Deer, geese and the occasional cougar have paraded through metro neighborhoods, and now come the wily coyotes, which are infiltrating the metro area in record numbers.
Warnings about coyotes -- once known as "ghosts of the prairie" -- are becoming a staple in metro police departments from Roseville to Minnetonka to Eagan. While they're difficult to count, coyotes could number in the thousands, drawn to parks and lakes and even neighborhoods where they feed on rabbits, squirrels, rodents and family pets.
The coyote boom in the Twin Cities mirrors trends in Chicago, New York and other major U.S. cities where the shy animal has taken up housekeeping even in congested districts.
"We're seeing lots of pairs right now because of mating season," said Karen Grimm, Eagan's animal control officer. The city had 47 coyote "incidents" in 2009 -- mostly sightings -- and another 13 already this year. Coyotes are now so frequent in Eagan that the city posted a map showing all the places where coyotes were seen crossing streets, visiting back yards, even approaching decks.

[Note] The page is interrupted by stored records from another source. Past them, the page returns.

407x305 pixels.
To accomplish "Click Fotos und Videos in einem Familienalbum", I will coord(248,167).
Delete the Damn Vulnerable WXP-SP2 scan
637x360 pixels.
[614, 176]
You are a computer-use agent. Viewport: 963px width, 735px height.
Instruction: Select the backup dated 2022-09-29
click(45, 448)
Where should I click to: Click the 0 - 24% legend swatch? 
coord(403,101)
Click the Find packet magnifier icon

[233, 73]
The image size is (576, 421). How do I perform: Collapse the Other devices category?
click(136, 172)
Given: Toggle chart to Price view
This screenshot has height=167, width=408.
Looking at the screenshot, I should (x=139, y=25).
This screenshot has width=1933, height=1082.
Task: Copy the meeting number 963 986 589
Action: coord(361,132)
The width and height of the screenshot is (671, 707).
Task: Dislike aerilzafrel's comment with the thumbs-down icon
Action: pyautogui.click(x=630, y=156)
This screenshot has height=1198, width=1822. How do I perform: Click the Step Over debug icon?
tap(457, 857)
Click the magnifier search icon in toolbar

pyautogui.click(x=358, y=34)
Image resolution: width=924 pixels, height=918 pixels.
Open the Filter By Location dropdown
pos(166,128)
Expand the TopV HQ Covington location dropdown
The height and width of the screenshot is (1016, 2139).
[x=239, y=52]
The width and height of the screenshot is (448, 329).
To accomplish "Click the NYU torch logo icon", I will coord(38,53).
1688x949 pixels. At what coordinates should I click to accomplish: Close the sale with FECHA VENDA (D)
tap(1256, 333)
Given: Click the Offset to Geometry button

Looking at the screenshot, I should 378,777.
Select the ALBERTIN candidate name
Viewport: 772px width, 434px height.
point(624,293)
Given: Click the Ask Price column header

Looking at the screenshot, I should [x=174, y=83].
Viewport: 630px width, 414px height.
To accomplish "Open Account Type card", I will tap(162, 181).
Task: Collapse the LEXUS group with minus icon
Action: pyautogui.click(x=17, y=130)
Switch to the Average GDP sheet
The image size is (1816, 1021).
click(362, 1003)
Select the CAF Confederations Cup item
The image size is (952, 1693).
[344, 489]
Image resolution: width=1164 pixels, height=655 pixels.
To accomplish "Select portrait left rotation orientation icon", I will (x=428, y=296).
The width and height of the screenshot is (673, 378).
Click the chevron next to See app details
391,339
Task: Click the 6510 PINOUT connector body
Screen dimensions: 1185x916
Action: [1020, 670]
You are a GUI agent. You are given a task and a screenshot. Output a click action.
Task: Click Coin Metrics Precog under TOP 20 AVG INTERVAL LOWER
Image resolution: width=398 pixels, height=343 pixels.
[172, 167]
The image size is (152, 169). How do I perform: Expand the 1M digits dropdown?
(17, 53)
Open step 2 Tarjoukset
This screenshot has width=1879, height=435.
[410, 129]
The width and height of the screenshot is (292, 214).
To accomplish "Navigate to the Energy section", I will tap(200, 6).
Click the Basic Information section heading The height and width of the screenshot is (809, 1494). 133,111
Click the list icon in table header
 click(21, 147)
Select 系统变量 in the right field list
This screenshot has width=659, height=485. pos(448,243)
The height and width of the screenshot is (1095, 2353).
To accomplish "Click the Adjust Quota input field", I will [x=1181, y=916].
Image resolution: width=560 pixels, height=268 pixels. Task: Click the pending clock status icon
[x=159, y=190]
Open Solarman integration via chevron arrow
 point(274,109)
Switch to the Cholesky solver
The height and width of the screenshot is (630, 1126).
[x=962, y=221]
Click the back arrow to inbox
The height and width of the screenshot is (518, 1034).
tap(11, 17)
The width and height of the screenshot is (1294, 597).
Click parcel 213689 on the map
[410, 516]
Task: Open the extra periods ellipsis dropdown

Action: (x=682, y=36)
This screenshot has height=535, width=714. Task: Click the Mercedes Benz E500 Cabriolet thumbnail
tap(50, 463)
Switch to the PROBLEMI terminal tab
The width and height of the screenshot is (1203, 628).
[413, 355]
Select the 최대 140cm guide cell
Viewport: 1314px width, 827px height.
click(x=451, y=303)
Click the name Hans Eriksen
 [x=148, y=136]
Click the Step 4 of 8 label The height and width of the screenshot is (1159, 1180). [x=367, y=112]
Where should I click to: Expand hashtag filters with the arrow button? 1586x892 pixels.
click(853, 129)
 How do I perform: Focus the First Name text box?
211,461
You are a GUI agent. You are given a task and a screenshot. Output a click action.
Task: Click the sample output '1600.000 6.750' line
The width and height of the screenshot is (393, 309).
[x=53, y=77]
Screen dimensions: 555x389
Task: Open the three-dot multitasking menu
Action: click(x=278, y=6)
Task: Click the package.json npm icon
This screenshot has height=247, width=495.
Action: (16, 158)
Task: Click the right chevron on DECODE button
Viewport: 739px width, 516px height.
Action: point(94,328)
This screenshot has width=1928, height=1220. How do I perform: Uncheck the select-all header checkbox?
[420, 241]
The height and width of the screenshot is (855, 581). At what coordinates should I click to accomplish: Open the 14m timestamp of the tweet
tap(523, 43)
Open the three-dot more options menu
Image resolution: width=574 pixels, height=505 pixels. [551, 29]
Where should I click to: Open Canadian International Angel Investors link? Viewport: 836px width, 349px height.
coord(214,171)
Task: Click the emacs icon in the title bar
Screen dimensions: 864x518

"They're very adaptable," Grimm said. "They just need a place to bed down -- and food."
"These animals inhabit cities in numbers we wouldn't previously believe," said Bryan Lueth, a wildlife specialist for the Minnesota Department of Natural Resources. "Because nobody is bothering them, successive generations of these animals grow up among people."
So significant is the influx of coyotes that a new attempt at a bounty bill is alive in the Legislature. More people than ever report maulings of their dogs and cats. And a recent search for a Mexican gray wolf missing from the Wildlife Science Center in Anoka County led to dozens of public sightings in a single day -- of coyotes.
Minnesota has no documented cases of attacks on humans, but it has happened in other states. In October, two coyotes killed a 19-year-old Canadian woman.
Police in various Twin Cities suburbs urge caution around coyotes but advise residents not to panic. Coyotes are shy by nature, tend to avoid people, and by all accounts are less likely than the neighbor's dog to attack and injure someone.
St. Paul's animal control supervisor, Bill Stephenson, said the first time he saw a coyote in his city was about 20 years ago. Now, he said, they're everywhere, including in Como Park.
"We're taking away their habitat," he said, as suburbs encroach on once-rural fields and forests. City residents should realize that coyotes are wild animals and therefore unpredictable in nature, he said.
"Don't leave small children unattended," he cautioned.
Coyotes resemble German shepherds "but obviously they're not wearing collars," Lueth said. In most instances, they're smaller and lighter than wolves. Still, Lueth said, many people who see a coyote think they're watching a wolf.
"You get a glimpse and your brain kind of jumps to conclusions," he said.
Rep. Lyle Koenen, DFL-Clara City, said he introduced the bounty bill because constituents worry about growing numbers of coyotes that threaten sheep and calves. The bill would allow each of Minnesota's 87 counties to decide whether they wanted to pay a bounty, but Koenen said he doesn't know if a bounty for coyotes is practical in metro counties.
"The only thing I'm sure about is that the population is growing," he said.
But Lueth said the "conventional wisdom" among wildlife specialists is that bounties don't control coyotes but instead create other problems. "People could bring them from Wisconsin and claim a bounty on them," he said.
Coyotes are now in breeding season, which Lueth said results in more activity and a jump in calls to animal control officers.
Coyotes are "nature's garbage bin," Grimm said, and will go wherever they can find food. People who let cats roam at night or tether small dogs in their yards are asking for trouble, she said.
Still, people shouldn't fear coyotes, Lueth said:
"There are far more dangerous things in our everyday lives, like riding in a motor vehicle."